The proposal builds on a pilot scheme which was first trialled in a number of areas of the state, including Tamworth, Nowra, St George and Sutherland from 2016.
That trial required applicants to attend a police station to apply, and was met with mixed results.
Only 50 applications were made under the scheme over a two-year, period and the criticisms included:
- Applicants found the requirement of attending a police station prohibitive and difficult, and
- Those targeted raised issues about misuse, and expressed the view they should be able to put their pasts behind them and move forward with their lives, rather than have their privacy breached and face further stigmatisation.
There are concerns the potential for misuse will be compounded by the ease with which applications will be able to be made under the proposed scheme.
The right to know
The revised scheme would allow anyone to make an application to access information regarding whether a person who they assert is a partner has a history of domestic violence. The target would have no say in the matter – the applicant would, however, need to assert that he or she believes the information is necessary to prevent a threat to life or health.

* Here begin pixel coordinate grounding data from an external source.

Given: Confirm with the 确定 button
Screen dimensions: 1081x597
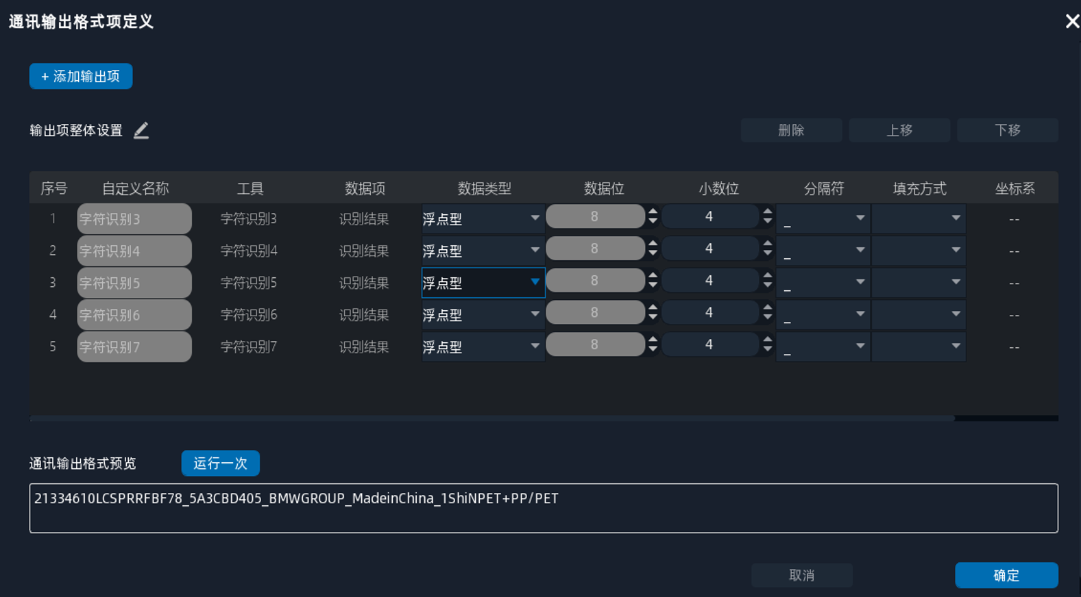Looking at the screenshot, I should [x=1006, y=575].
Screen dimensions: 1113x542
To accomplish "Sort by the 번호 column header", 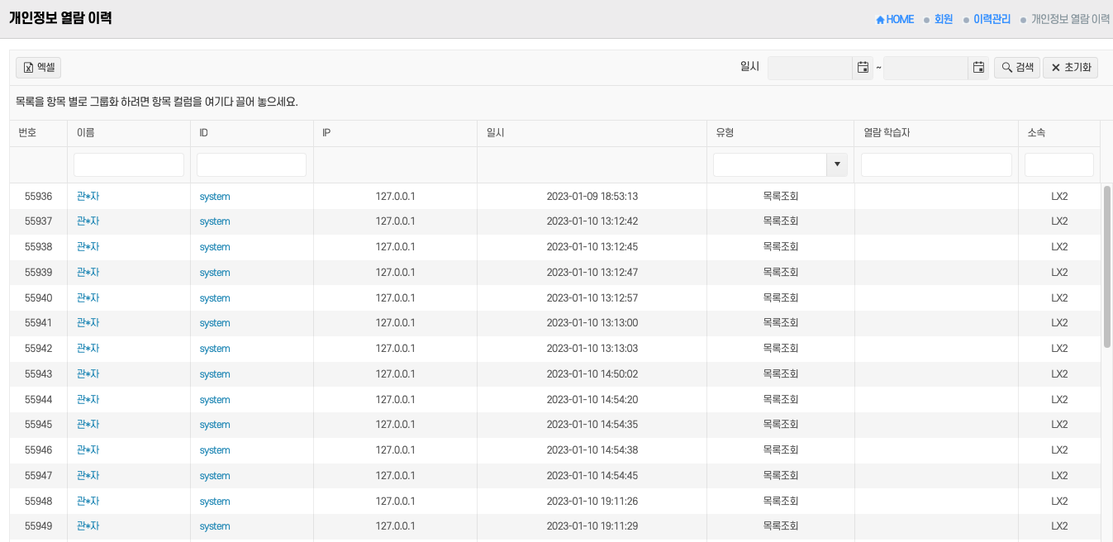I will (28, 133).
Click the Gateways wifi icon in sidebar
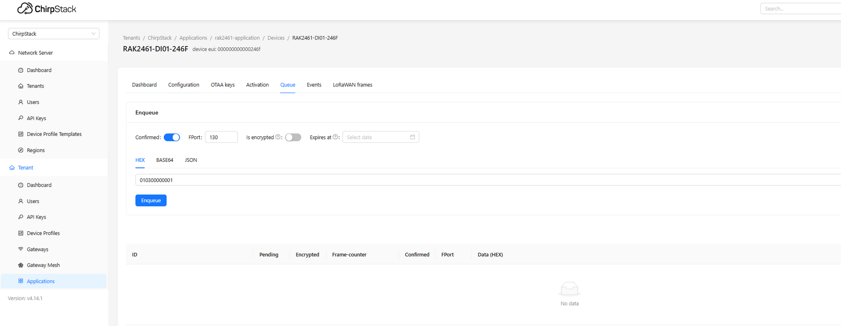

The proposed changes to the law would create an exception to privacy protections, thereby circumventing them.
The best use of domestic violence funds?
The New South Wales government is yet to finalise all of the details regarding the proposed scheme, and some have expressed the view that it may not be the best use of limited funds for domestic violence support services.
Public sentiment has been equivocal, and is perhaps consistent with the response of former President of the Law Society of New South Wales Doug Humphreys, who has stated “Domestic violence is a complex issue that is not amenable to simple solutions.”
Few would argue that it is one way people can aim to stay safe when they meet a new partner, but there is still not a significant amount of evidence to suggest that such schemes are effective and there are questions around whether the money that will be spent on the service, could be better directed elsewhere.
In 2017, the Queensland Law Reform Commission advised the state government not to implement a disclosure scheme, determining funds would be better spent on frontline services.
Frontline services are desperately under-funded and they are vital – and in many cases lifesaving – for those experiencing domestic violence.
More emergency accommodation, and facilitated access to legal and psychological support also top the list of necessities. As does the need for more focused training for first responders, particularly police, to address specific failings highlighted in two reports last year – one by the NSW Auditor-General which determined that NSW Police hasn’t dedicated the same level of resources to deal with domestic and family violence that exists in other states.
And a second report, by Domestic Violence NSW – the state’s peak body for specialist services – which found that a majority of victims felt re-traumatised or humiliated after their interactions with police, rather than supported.
Top of the election agenda
Further to the announcement that the disclosure scheme will be expanded, the Government has also pledged to review domestic-violence related sentences. The review will be conducted by the Sentencing Council. The recent parliamentary select committee inquiry into coercive control heard a great deal of concern about the adequacy of sentencing on breaches of Apprehended Violence Orders.
The NSW Government has also committed to undertaking a feasibility study to establish a dedicated Domestic and Family Violence Court, in the wake of recently released statistics which show that the average time for contesting a domestic violence case had blown out from 160 days pre-Covid to 270 days at the end of the past financial year.
According to the figures, about 37 percent of pending local court criminal hearings are domestic-violence related.
Dealing with the ‘shadow pandemic’
The pandemic, of course, caused major delays in all of the courts. But it also caused a rise in instances of domestic violence, as it did in most countries across the globe – a result of lockdowns, financial pressures, job losses, isolation from social connections and family and friends.
The NSW Government has also pledged to class victims of domestic violence as first home buyers, even if they already own property with an ex-partner, allowing them to access the Coalition’s new land-tax scheme.
Labor has promised to match the latter if it is elected into power. Ithas also committed to establishing a specialist multicultural domestic and family violence centre in south-west Sydney if it is elected to specifically provide services for migrants and refugees.
It’s clear that domestic violence is front and centre of the lead up to the election in March, and this is good news.
But many experts have, over a long period of time, agreed that New South Wales is not necessarily lacking in specialist Domestic Violence services, but is lacking funding for existing services, which are struggling to keep up with demand. Insecure funding also makes long-term planning impossible.
There have also long been calls for a much more coordinated approach – not just through the provision of domestic violence support services, but from the very first contact with police or other emergency workers, whether they are paramedics or hospital staff, through to accessing and navigating the justice system.
We also need, as a community, to stop assuming that all victims of domestic violence are ‘women’ and constantly referring to victims as ‘women and children’.
Yes, women and children are the overwhelming majority of victims – that fact is not in dispute.
But in about one-third of cases, men are victims of domestic and family violence. They also desperately need access to services but are often overlooked because the numbers of male victims tend to be vastly under-reported.